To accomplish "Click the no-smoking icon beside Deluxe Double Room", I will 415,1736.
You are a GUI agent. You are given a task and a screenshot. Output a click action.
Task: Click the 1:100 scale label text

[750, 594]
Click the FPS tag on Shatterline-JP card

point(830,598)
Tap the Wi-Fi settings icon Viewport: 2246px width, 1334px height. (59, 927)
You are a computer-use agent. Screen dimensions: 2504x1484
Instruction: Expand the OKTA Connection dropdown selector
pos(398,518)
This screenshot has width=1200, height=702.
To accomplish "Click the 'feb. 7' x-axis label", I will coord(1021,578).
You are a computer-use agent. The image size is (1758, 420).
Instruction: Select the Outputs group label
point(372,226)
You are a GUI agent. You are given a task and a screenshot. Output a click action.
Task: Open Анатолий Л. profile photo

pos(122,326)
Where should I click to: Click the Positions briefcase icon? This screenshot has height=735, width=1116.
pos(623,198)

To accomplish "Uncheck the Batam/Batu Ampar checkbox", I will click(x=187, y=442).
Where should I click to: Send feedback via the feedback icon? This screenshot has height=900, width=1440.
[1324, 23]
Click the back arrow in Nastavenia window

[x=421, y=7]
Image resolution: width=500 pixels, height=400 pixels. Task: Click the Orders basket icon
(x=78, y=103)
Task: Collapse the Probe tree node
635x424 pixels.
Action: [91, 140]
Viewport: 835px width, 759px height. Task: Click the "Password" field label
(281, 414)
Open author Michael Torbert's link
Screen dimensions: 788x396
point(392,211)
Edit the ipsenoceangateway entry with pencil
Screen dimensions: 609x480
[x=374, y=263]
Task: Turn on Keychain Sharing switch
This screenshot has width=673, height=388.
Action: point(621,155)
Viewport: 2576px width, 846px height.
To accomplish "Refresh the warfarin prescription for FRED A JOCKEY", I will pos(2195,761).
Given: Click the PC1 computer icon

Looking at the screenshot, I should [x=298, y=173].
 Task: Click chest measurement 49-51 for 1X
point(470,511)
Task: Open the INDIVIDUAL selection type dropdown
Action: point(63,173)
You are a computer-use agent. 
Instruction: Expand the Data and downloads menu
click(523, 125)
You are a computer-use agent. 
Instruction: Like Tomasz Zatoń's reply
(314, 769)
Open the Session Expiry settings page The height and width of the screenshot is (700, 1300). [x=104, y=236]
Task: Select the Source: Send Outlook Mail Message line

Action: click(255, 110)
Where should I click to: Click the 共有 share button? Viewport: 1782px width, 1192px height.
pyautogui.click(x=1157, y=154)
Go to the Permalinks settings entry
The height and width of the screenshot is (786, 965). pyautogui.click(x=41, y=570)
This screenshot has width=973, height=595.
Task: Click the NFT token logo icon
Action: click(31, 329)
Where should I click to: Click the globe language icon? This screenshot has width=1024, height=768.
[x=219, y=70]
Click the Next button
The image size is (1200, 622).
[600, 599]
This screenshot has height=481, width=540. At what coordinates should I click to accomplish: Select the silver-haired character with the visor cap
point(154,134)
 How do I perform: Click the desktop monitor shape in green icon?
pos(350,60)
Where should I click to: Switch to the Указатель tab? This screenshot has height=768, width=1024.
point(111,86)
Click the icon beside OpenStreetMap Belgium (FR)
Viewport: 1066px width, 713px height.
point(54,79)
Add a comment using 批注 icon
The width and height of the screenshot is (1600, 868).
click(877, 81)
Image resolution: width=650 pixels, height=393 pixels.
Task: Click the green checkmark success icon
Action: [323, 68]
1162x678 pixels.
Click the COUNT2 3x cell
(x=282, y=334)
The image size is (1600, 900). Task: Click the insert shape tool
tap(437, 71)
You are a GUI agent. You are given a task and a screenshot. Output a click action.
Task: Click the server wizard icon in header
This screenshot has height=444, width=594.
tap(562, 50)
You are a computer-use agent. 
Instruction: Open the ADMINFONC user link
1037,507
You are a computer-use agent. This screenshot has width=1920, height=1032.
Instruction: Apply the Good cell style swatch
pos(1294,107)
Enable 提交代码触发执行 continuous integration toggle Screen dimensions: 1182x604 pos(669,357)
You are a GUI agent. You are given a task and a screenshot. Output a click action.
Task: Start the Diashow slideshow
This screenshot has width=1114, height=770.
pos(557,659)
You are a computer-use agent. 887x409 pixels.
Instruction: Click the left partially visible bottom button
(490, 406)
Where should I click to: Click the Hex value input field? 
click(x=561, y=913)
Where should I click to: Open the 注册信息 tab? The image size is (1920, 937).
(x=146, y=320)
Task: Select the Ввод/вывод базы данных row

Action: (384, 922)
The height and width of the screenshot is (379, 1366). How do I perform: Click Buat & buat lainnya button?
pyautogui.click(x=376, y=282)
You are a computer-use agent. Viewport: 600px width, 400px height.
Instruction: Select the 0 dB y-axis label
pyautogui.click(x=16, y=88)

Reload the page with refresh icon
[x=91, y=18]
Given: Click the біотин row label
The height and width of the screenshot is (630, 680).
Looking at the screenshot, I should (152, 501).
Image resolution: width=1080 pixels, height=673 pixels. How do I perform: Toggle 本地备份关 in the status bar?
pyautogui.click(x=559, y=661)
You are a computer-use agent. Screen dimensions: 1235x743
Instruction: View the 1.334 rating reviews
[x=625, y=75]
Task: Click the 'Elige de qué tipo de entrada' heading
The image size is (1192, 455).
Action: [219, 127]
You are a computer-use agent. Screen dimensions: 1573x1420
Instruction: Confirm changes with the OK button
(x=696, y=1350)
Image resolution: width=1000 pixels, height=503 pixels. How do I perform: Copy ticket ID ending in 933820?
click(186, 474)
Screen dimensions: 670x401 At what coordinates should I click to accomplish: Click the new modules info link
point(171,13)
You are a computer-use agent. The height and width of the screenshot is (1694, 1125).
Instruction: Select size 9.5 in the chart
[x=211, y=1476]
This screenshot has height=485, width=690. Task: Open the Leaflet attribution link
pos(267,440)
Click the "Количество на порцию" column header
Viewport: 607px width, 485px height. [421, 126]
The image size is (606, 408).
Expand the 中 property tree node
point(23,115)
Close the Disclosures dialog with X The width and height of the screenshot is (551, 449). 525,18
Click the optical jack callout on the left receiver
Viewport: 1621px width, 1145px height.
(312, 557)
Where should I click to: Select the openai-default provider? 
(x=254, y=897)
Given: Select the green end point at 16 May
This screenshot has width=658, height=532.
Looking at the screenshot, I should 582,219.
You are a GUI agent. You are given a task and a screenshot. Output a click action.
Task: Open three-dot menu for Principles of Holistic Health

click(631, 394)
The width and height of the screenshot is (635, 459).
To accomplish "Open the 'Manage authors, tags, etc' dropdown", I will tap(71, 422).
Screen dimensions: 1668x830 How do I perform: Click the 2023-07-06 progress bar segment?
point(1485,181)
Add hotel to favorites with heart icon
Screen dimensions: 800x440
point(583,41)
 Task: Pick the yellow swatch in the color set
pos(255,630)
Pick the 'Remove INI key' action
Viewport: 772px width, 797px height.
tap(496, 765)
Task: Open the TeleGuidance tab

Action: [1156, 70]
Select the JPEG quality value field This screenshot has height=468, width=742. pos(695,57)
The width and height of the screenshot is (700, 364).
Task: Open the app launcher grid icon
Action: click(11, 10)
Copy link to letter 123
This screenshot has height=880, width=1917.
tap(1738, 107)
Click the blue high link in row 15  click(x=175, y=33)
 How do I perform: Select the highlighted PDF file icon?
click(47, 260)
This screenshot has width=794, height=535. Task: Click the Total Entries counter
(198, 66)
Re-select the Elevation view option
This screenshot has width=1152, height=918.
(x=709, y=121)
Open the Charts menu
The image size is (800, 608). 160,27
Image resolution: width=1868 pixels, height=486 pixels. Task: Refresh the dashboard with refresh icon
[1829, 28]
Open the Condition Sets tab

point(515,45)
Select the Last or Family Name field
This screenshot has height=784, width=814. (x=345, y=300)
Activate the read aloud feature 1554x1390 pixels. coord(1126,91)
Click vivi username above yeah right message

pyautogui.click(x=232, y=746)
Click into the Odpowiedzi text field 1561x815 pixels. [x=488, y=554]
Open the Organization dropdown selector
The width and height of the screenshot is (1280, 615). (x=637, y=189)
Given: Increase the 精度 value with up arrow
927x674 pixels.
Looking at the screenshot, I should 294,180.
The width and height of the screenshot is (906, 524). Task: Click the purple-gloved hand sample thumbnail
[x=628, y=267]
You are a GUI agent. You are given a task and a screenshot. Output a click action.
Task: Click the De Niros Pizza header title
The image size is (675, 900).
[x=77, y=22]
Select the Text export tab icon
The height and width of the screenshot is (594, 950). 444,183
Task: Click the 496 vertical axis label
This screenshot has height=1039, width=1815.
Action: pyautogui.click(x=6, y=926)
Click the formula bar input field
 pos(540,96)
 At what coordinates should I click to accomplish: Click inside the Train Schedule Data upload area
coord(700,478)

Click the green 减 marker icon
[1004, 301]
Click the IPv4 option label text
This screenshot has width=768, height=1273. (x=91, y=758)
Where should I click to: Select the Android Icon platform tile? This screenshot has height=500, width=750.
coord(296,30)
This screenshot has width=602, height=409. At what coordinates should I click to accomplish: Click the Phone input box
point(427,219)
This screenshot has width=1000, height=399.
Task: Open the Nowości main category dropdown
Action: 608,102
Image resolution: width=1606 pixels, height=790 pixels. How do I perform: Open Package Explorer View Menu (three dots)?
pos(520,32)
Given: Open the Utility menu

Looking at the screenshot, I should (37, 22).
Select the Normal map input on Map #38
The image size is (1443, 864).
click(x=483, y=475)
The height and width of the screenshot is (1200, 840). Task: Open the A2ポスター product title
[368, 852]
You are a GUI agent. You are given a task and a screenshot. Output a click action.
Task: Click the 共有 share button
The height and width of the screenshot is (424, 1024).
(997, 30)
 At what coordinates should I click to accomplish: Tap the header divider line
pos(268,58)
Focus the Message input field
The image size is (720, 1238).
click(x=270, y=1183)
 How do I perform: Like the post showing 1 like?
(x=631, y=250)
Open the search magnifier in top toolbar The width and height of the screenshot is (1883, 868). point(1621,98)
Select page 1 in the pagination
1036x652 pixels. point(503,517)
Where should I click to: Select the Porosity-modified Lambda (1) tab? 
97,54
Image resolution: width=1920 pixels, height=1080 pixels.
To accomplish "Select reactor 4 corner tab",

**WHAT IS EXPECTED**
If a line in the data contains the string "will", copy it.

**EXERCISE SOLUTION**
To accomplish "Click the no-smoking icon beside Deluxe Double Room", I will 415,1736.
To accomplish "Click the 'feb. 7' x-axis label", I will coord(1021,578).
To accomplish "Uncheck the Batam/Batu Ampar checkbox", I will click(x=187, y=442).
To accomplish "Refresh the warfarin prescription for FRED A JOCKEY", I will pos(2195,761).
To accomplish "Open the 'Manage authors, tags, etc' dropdown", I will tap(71, 422).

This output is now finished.